Looking forward to it

Maybe you could ref this implementation: https://github.com/tensorflow/tensorflow/blob/master/tensorflow/contrib/lite/kernels/internal/reference/reference_ops.h#L2959

I have used Python to implement it and it should be easy. TF’s computation seems that it has one special attribute: align_corners. It will effect the result.

Tensorflow use the same algo. Align_corners is small modification which I will consider.

Ok. However, I am also trying to port my implementation into TVM topi. I am not very familiar with tvm compute mechnisum until now. So I want to ask for your advice. When I move my numpy implementation to tvm topi, how do I move these for loops into tvm.compute mechnisum? Let me show you the code example:

for b in range(batches):
    for y in range(output_height):
        for x in range(output_width):
            for c in range(depth):
                input_y = y * height_scale
                y0 = int(math.floor(input_y))
                y1 = min(y0 + 1, input_height - 1)
                input_x = x * width_scale
                x0 = int(math.floor(input_x))
                x1 = min(x0 + 1, input_width - 1)
                interpolation = input_data[b, y0, x0, c] * (1 - (input_y - y0)) * (1 - (input_x - x0)) + \
                                input_data[b, y1, x0, c] * (input_y - y0) * (1 - (input_x - x0)) + \
                                input_data[b, y0, x1, c] * (1 - (input_y - y0)) * (input_x - x0) + \
                                input_data[b, y1, x1, c] * (input_y - y0) * (input_x - x0)
                output_data[b, y, x, c] = interpolation

The compute result is stored into output_data. I haven’t find one tutorial or example about it.

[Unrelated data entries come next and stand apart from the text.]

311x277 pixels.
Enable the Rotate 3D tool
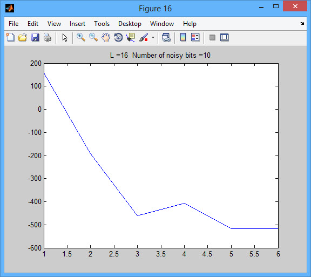(x=118, y=37)
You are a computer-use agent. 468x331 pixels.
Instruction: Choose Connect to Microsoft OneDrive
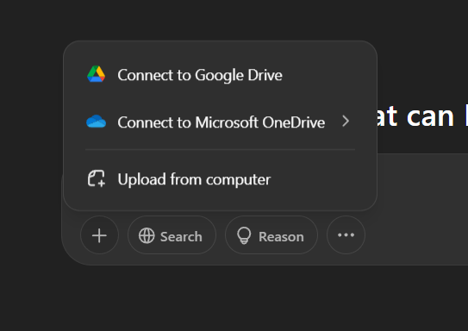click(220, 122)
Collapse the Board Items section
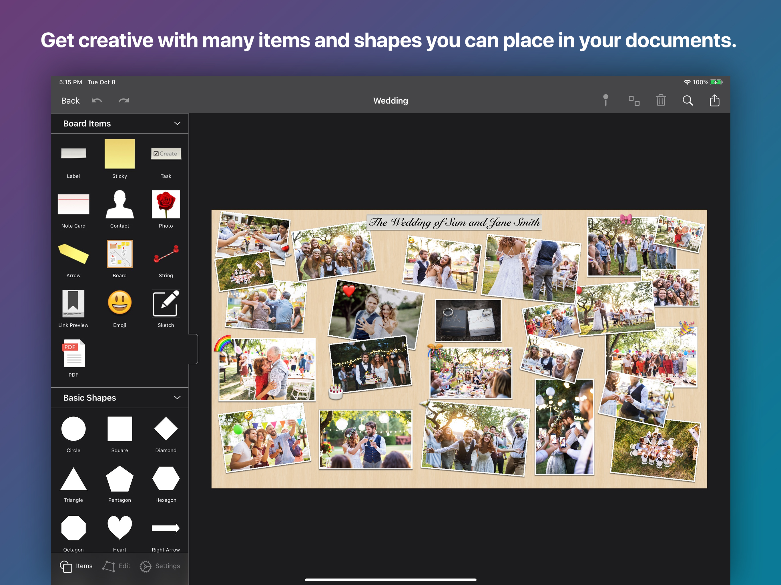781x585 pixels. [x=177, y=123]
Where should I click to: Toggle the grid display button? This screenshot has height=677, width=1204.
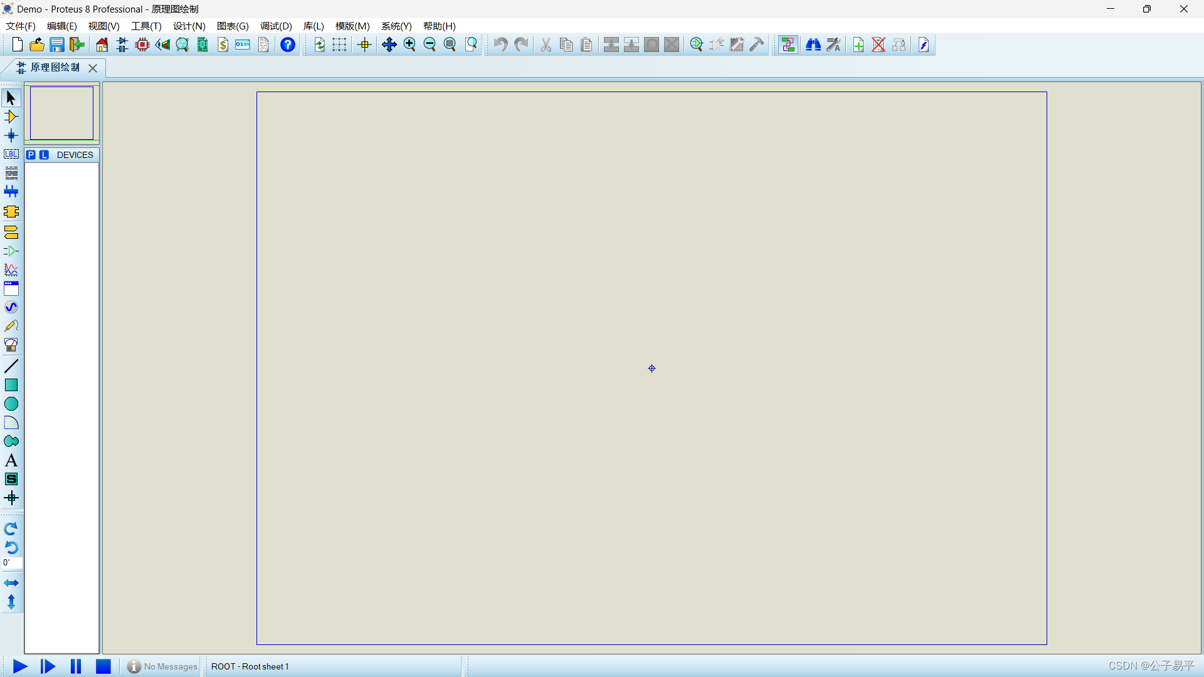pos(339,45)
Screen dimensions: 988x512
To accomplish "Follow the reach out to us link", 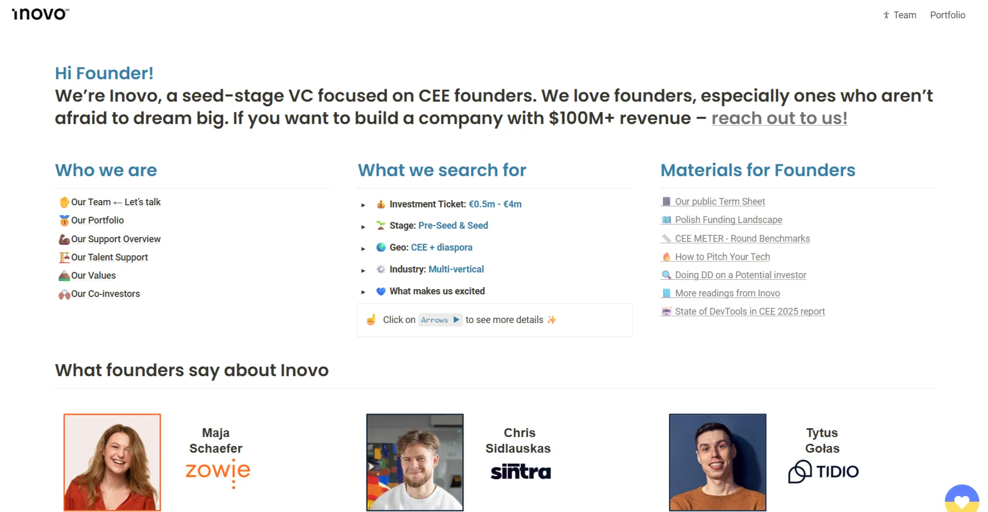I will 780,118.
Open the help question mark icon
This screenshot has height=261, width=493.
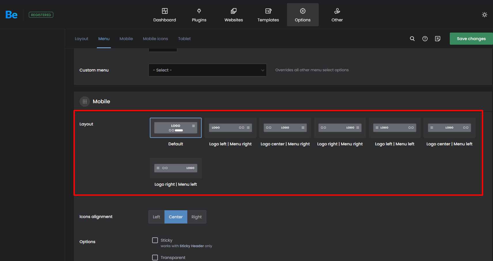coord(425,39)
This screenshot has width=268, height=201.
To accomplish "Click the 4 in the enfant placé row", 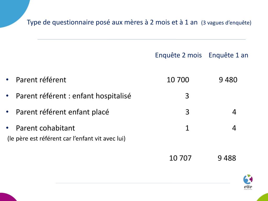I will 234,112.
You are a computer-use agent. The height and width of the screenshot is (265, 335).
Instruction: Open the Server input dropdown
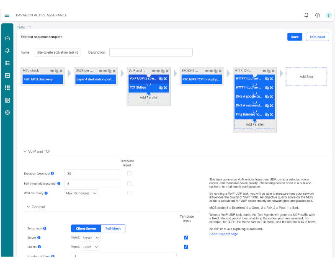point(91,237)
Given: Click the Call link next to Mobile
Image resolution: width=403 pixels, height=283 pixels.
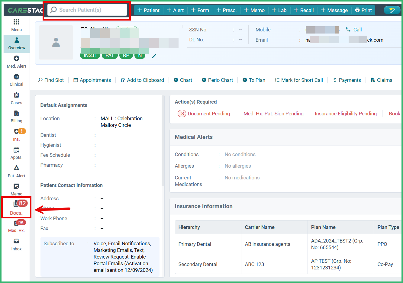Looking at the screenshot, I should point(354,30).
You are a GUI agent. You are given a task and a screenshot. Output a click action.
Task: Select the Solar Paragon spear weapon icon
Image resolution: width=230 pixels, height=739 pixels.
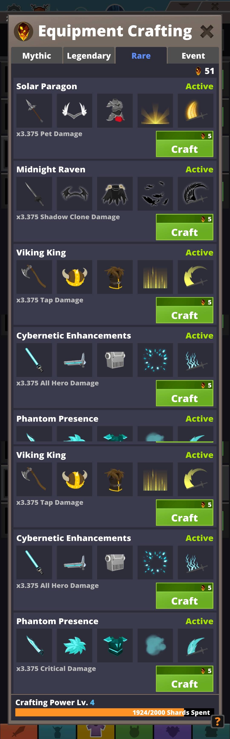click(34, 110)
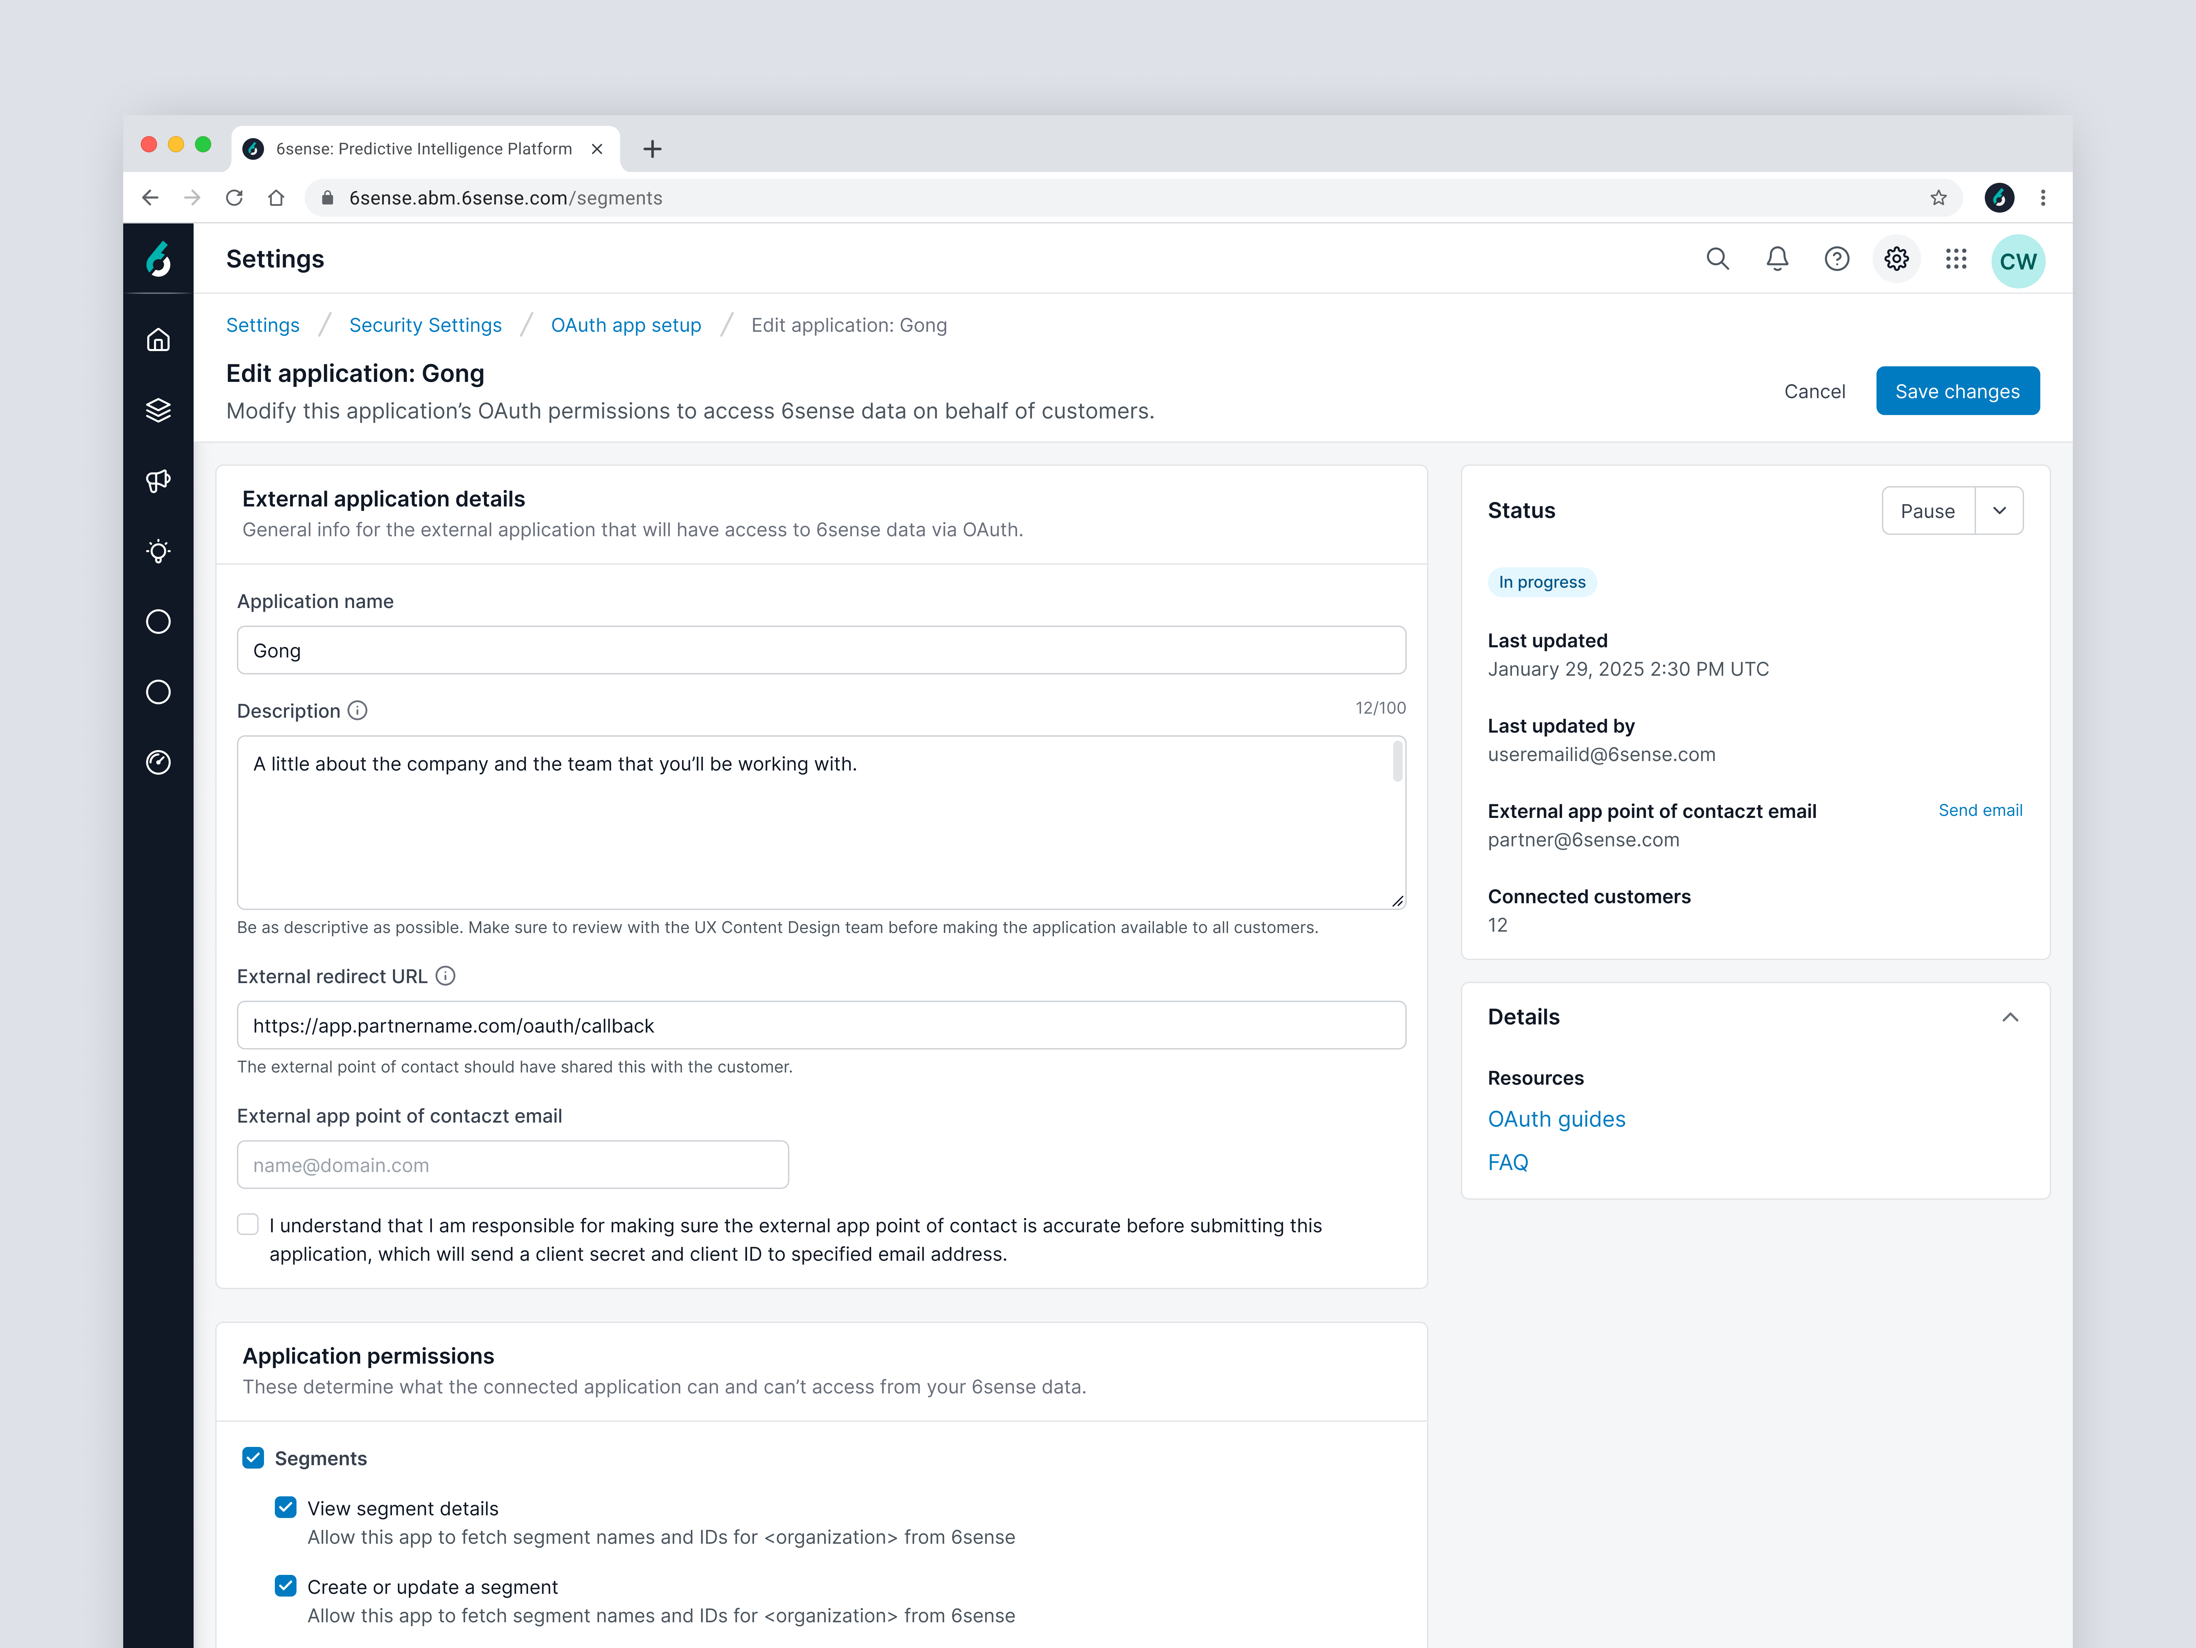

Some sample python working sample.

• scale down need a little change in logic - hence not clear.

In a nutshell :

Compute takes out shape, lambda function. Compute use the shape to generate iterators and calls the lambda to return compute logic based on the variables.

Later the lowering generates the ir based on the Iterators and computational logic.

You can refer and play around some existing sample code (may be up_sampling which may be closer to this).

Yes, I have read up_sampling example. However, as your github’s example, we have complex logic. Up_sampling example just pass the scale to H / W. Currently I have not understand how to port it into tvm.compute.(as you said, we have output_shape, one lambda. Then how to we combine our logic via its iterator variables?)